The SOE base at the little fishing port of Monopoli, halfway between Bari and Brindisi, had been set up in late 1943, mainly by experienced hands from Algiers and Cairo. As soon as the Brindisi airbase was secured, the ‘handsome and dashing’ colonel Henry Threlfall was sent out as commander, reporting to Perkins.
49
For a while Andrzej had served as Threlfall’s liaison officer at a Polish training school, and the two men had formed a strong friendship. Throughout the Warsaw Rising, Threlfall had fought a desperate battle to get more support sent to the insurgents, constantly pressing the Polish point of view with the Air Force authorities. It was, he said, ‘exhausting and heart-breaking’ work that brought limited results.
50
Eventually he was reprimanded for submitting ‘undesirable memoranda … which are essentially political in character’.
51
Undeterred, he now turned to supporting plans for Freston and its sub-missions.
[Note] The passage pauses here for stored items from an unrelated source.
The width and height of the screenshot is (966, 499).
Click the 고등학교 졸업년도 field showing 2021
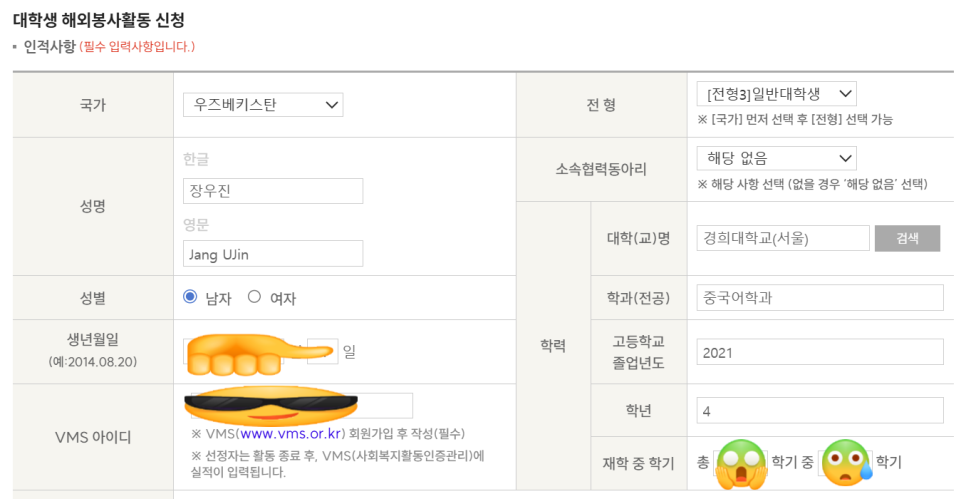point(820,352)
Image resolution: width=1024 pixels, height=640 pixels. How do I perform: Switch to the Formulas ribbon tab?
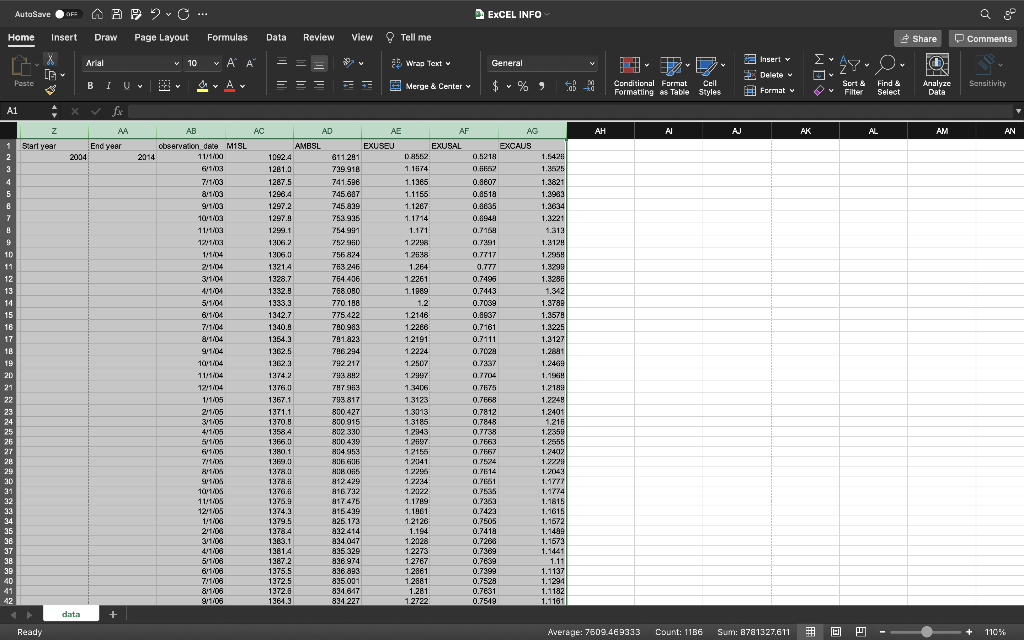coord(227,37)
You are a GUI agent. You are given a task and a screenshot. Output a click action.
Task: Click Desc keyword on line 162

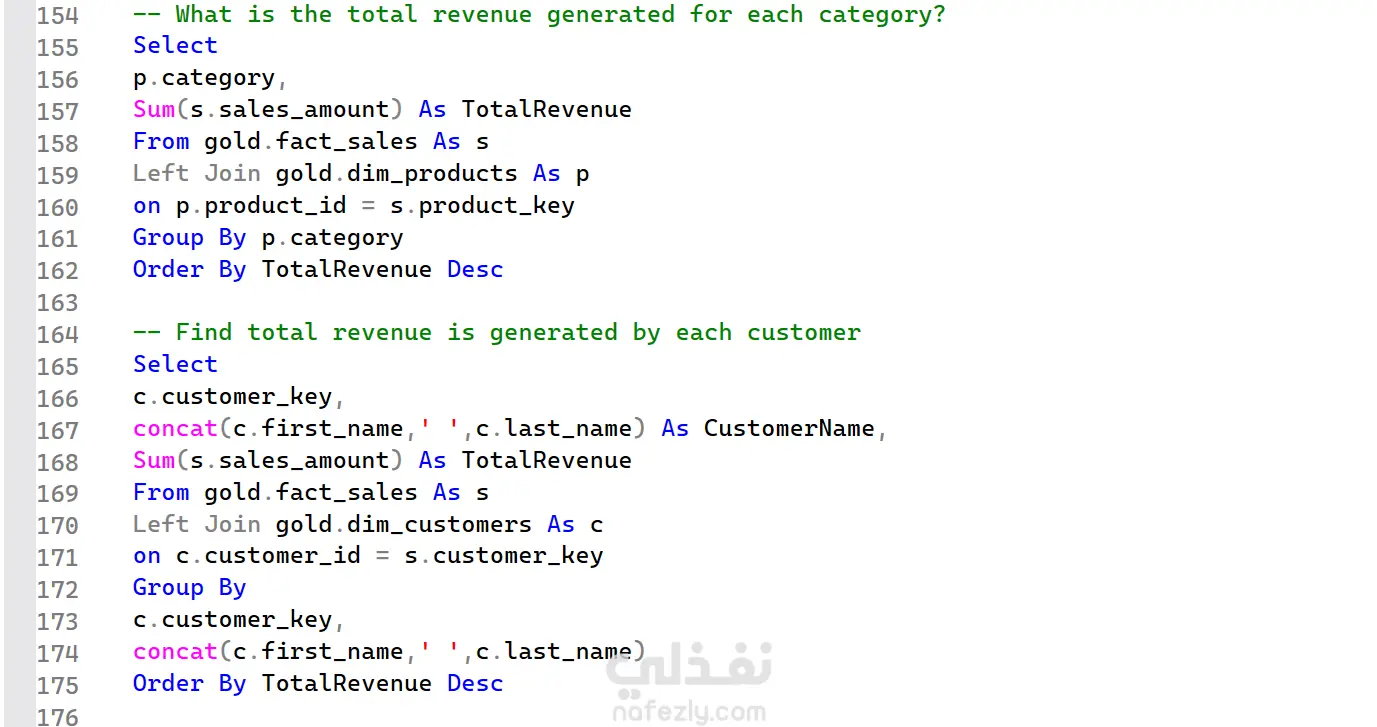[475, 269]
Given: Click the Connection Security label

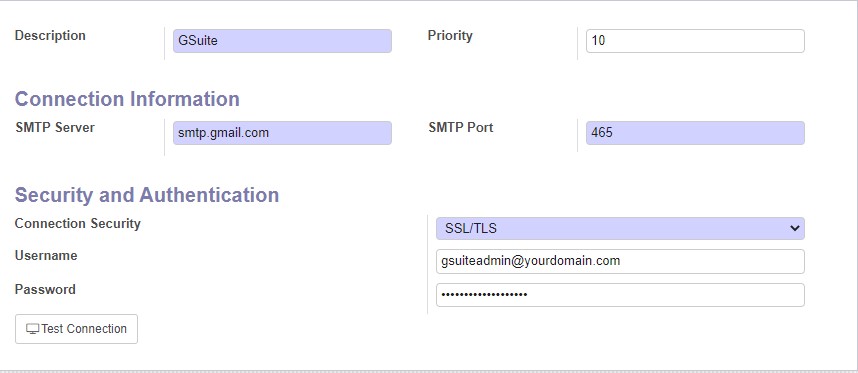Looking at the screenshot, I should click(x=78, y=224).
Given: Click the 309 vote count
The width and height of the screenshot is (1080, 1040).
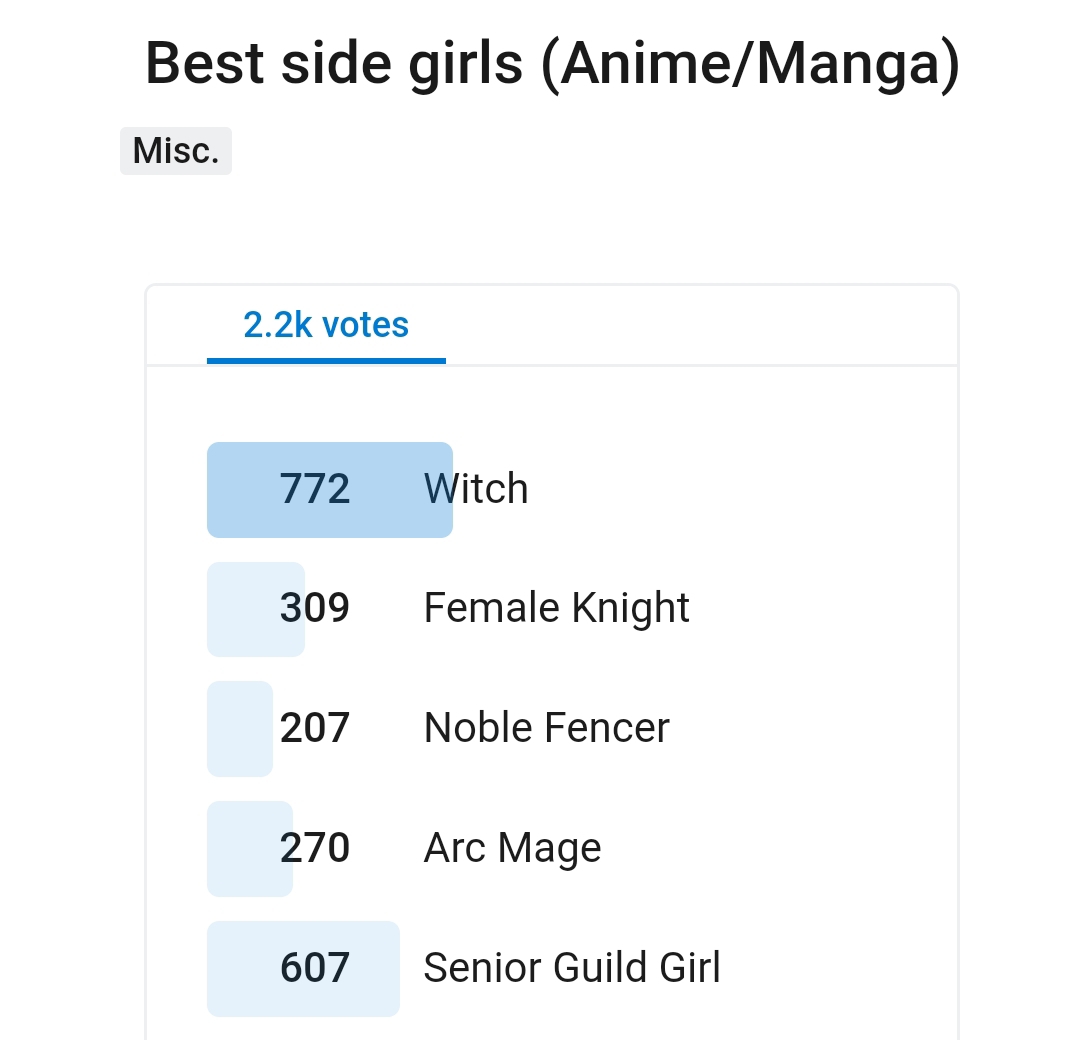Looking at the screenshot, I should tap(315, 608).
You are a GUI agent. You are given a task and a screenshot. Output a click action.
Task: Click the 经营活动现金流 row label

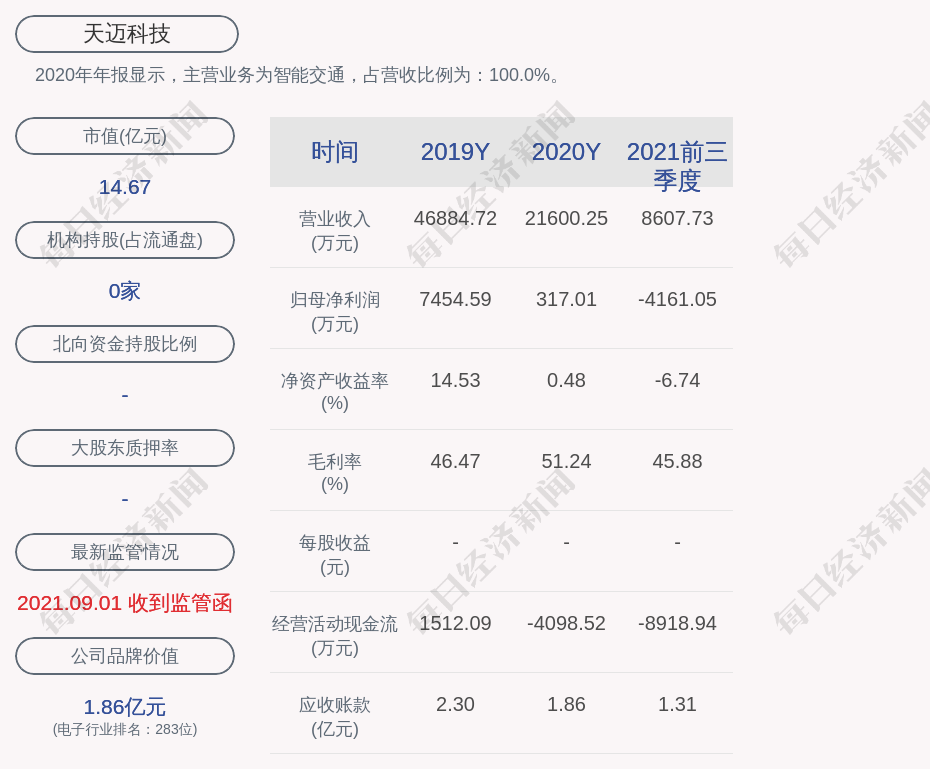tap(335, 635)
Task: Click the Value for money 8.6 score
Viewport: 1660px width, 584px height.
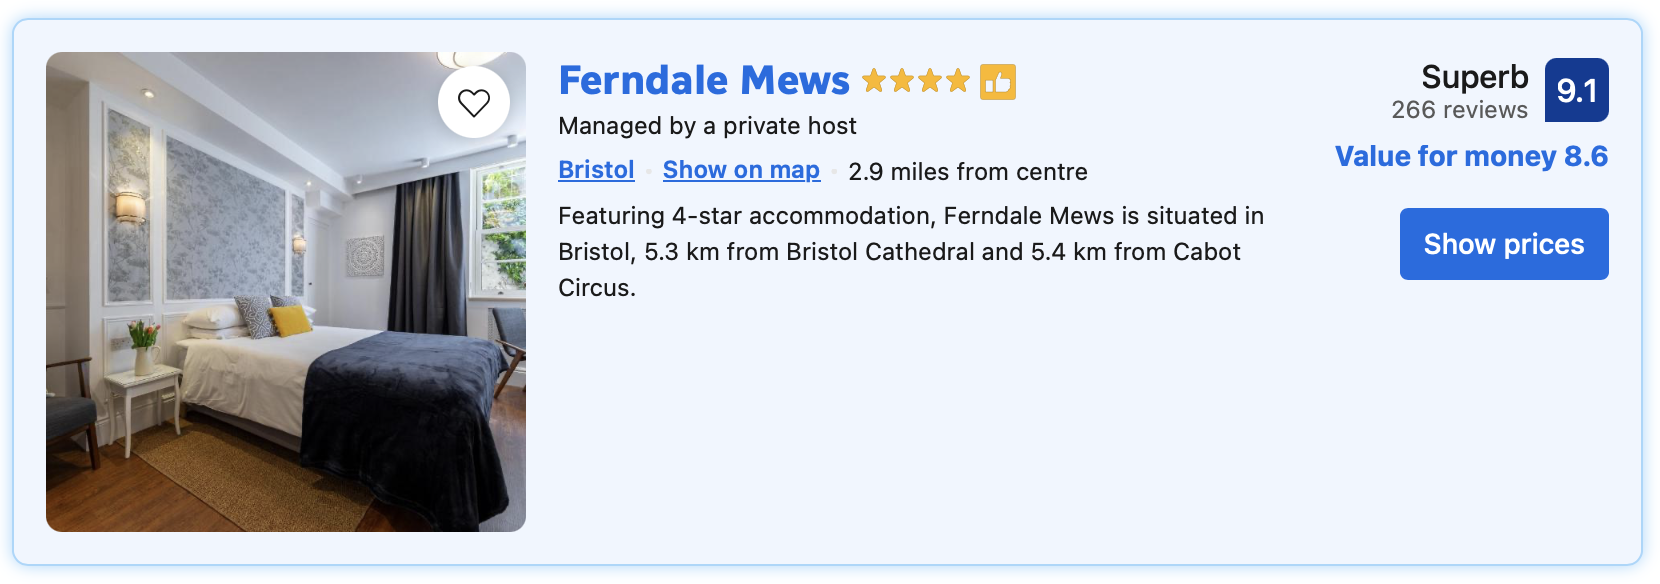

The prospects for the operation improved in December, prompting Christine to make financial arrangements for an elderly Skarbek aunt living in France. Touchingly she also specified that ‘if a sum of money is needed’ it should be given to her husband Jerzy Gi
ż
ycki, who, she was informed, had applied for aid to the Association of Polish War Refugees in Montreal, Canada.
52
Francis once said that Christine ‘had no interest in money, for her it did not exist’, but she also clearly had no illusions about the personal risks her mission involved, and wanted to settle her affairs as best she could.
53
She was now on a tax-free salary of £511.12.0 per annum, well above the national average and at the high end of the scale for a female agent. When she had been in France her expenses had been fully covered, so she had built up some savings. Now she would receive not only her salary but also danger and field pay. And yet she tried to secure even more. ‘The claim for clothing lost by enemy action amounting to (gross) £240.7.0 is out of all proportion for such losses which can be allowed … The items included therein are on a luxury scale both as to quality and quantity’, the finance department informed her curtly when she submitted a ‘Misadventures of Jane’ style claim for lost outfits.
54
Given Christine’s penchant for a few plain skirts and well-cut shirts, she was definitely trying it on, but she received £155, to include her RAF outfit grant, while a junior officer reporting to Dodds-Parker was quizzed more thoroughly as to ‘the circumstances leading to the loss of Miss Granville’s Operational clothes’.
55
Meanwhile, on 23 December, Christine signed out two white diamonds, $1,000 in gold, $500 in bills, and some thick Polish winter clothes for her ‘Folkestone’ mission.
56

SOE knew, however, that Christine’s worth was not all tied up in diamonds and lost dresses. Accordingly, they now attempted to extract what further value they could from their asset, inviting her input into a new ‘Agent Training Manual’, and arranging for her to liaise with the Polish Military at their London headquarters, where Christine was now received with the ‘greatest respect’ and the traditional kiss on the hand accorded by Polish gentlemen to ladies in lieu of a simple handshake.